血淋淋的狗头吓得胡大宝哇哇大叫。他跟老师说是我干的,我跟老师说是他杀了自己的狗想嫁祸给我。一个好学生,一个小流氓,傻子都知道该信谁。趁这个机会,我还告诉老师他平时欺负我,让我交保护费,打我骂我,不让我好好学习,还逼我抽烟喝酒说脏话,还在背后说恨福利院的老师,早晚有一天炸了福利院。老师气坏了,当即扇了他几巴掌,又踹了他两脚,还让他写了两千字的检讨,最后警告他如若再犯就送他去少管所。

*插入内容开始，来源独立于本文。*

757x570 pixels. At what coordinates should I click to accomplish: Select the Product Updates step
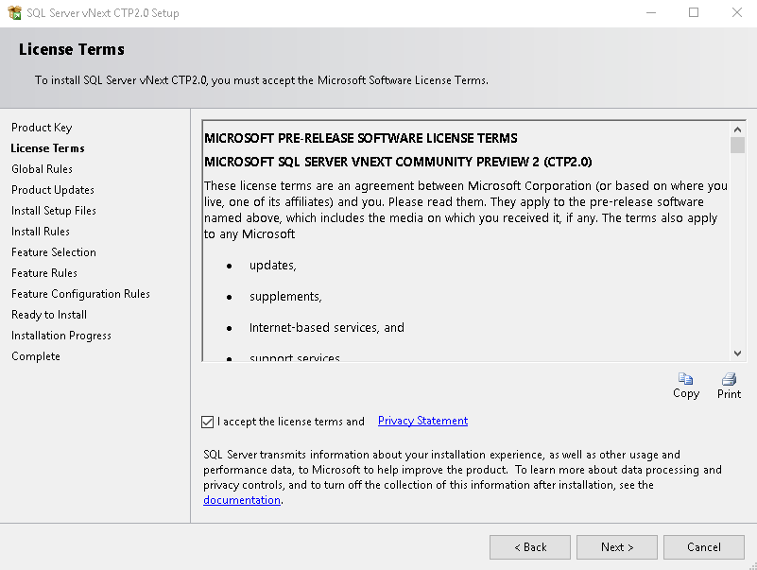tap(51, 190)
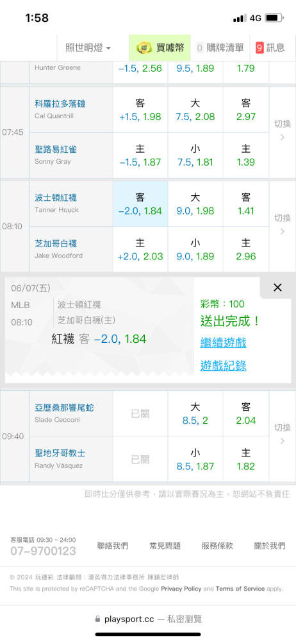296x642 pixels.
Task: Expand the 照世明燈 account dropdown
Action: pyautogui.click(x=88, y=48)
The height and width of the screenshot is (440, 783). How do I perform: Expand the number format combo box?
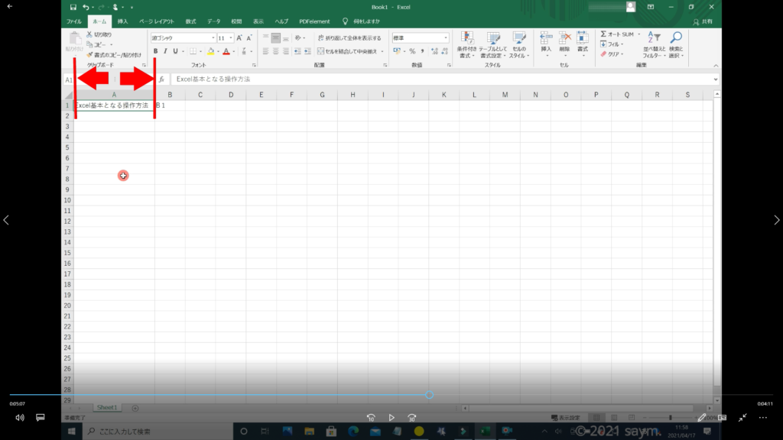446,37
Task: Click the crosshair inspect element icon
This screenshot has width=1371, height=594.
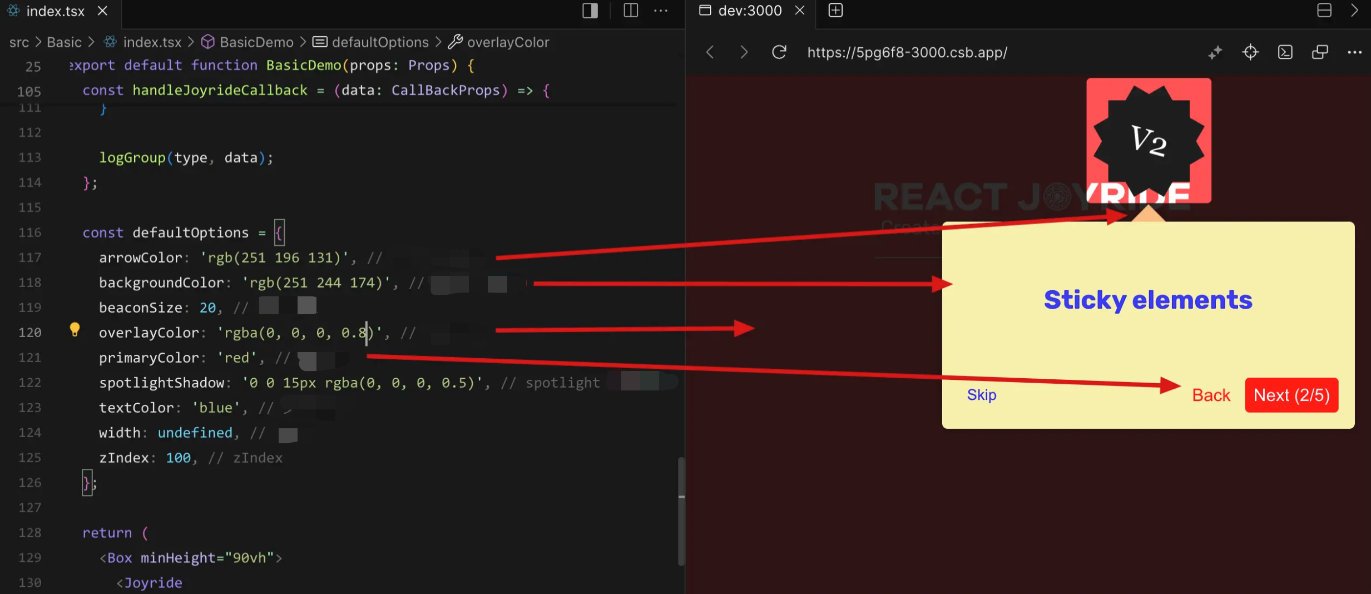Action: pyautogui.click(x=1250, y=52)
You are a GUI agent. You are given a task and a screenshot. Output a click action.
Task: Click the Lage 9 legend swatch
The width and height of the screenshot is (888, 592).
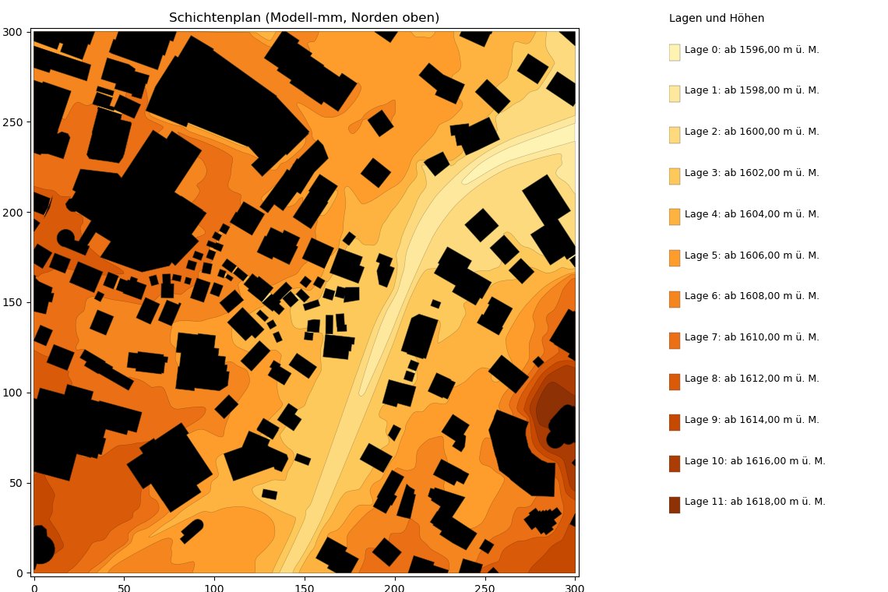pyautogui.click(x=675, y=423)
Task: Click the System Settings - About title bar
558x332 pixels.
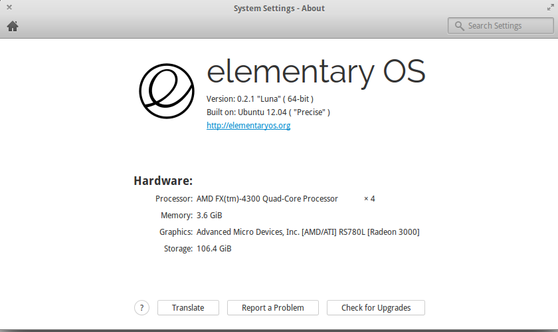Action: click(279, 8)
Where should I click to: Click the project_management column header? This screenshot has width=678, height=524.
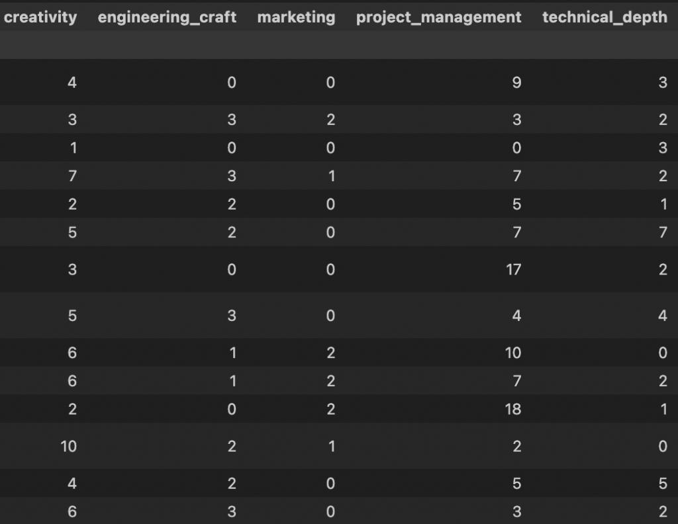[x=438, y=17]
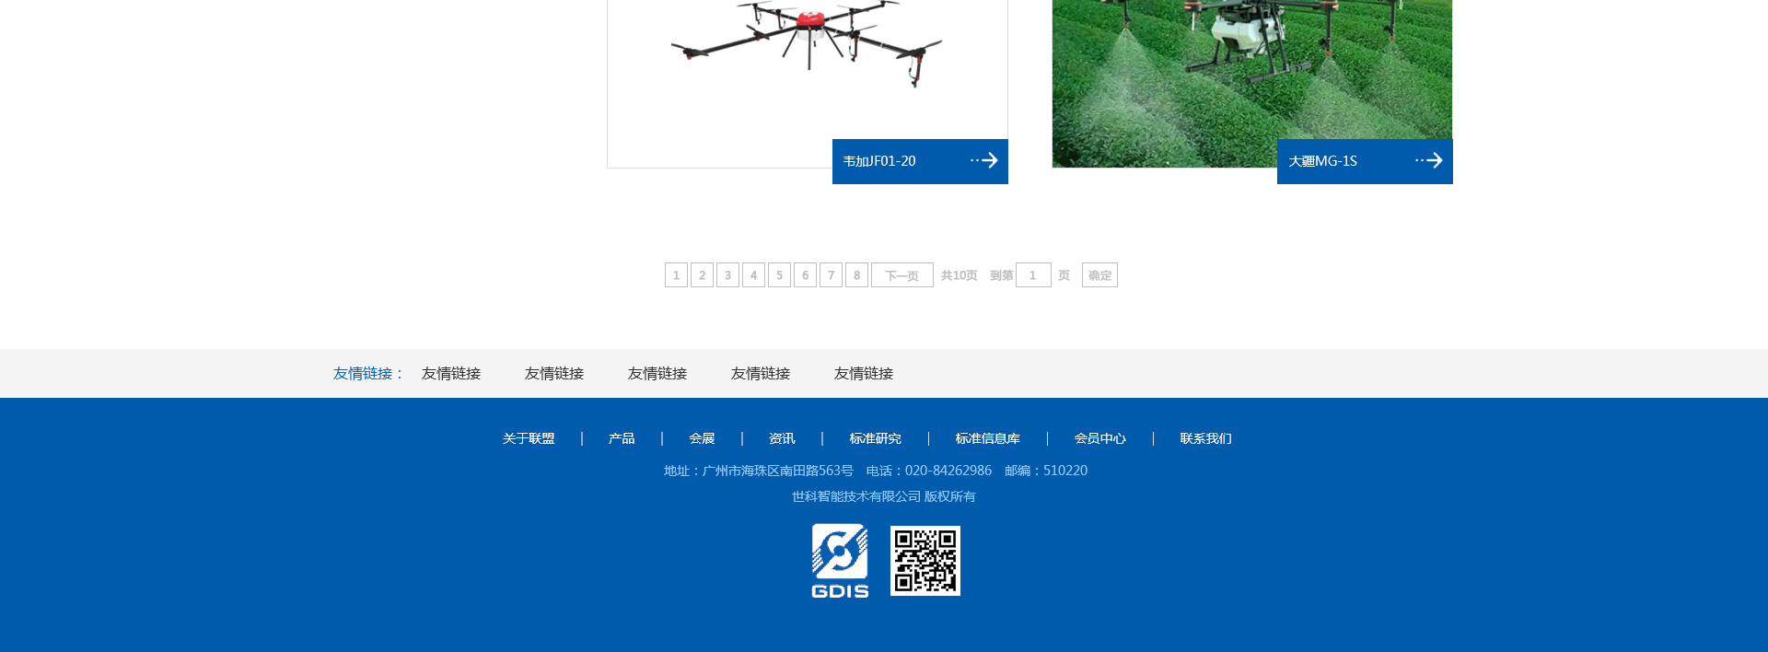Open 标准信息库 footer link
This screenshot has height=652, width=1768.
tap(987, 438)
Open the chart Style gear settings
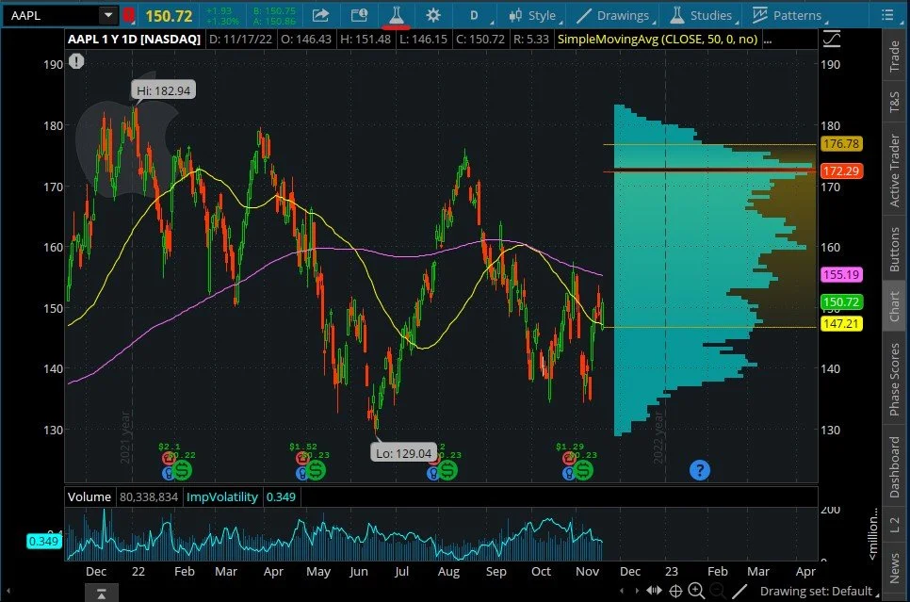Screen dimensions: 910x602 (x=431, y=15)
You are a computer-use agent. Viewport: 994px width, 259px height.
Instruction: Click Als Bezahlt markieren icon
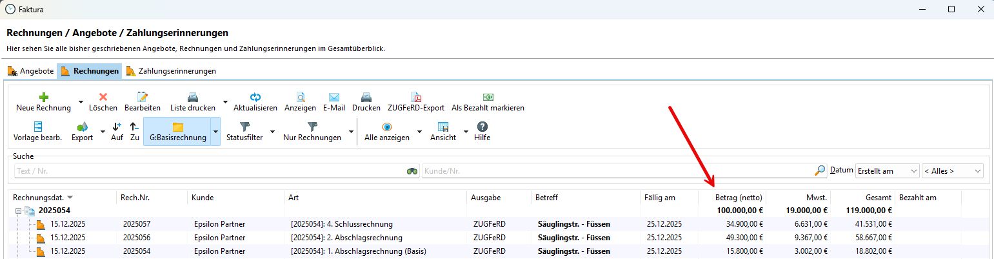[488, 98]
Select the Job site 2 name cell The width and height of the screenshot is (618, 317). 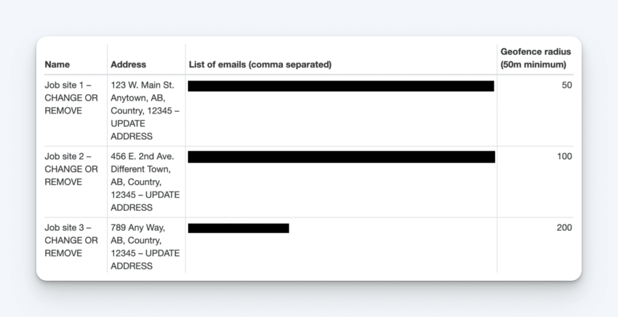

这事过后,胡大宝老实了几天,可狗改不了吃屎,美国多久他又开始找我茬。
有一天,秋风村的拾荒老头不知道从拿得来的风声,找到了福利院,说我是他儿子,要带我回去,我死活不跟他走。结果,这事让胡大宝知道了,他便开始拿着个取笑我,还说要把这事告诉白老师,再告诉拾荒老头是白老师不让我跟他回去。我去小卖部买了两瓶汽水向他求和,保证以后再也不和他作对了。说话间,我们提到了拾荒老头,我把胡大宝拉到了一个没人的地方,悄悄告诉他我知道拾荒老头的钱藏在哪里,足足有一千块,听到这个胡大宝的眼睛都亮了。我说,咱们做个交换,我把他藏钱的地方和他什么时候不在家告诉你,等拿到钱,钱都归你,但你以后就要和我做好朋友。他开心地答应了。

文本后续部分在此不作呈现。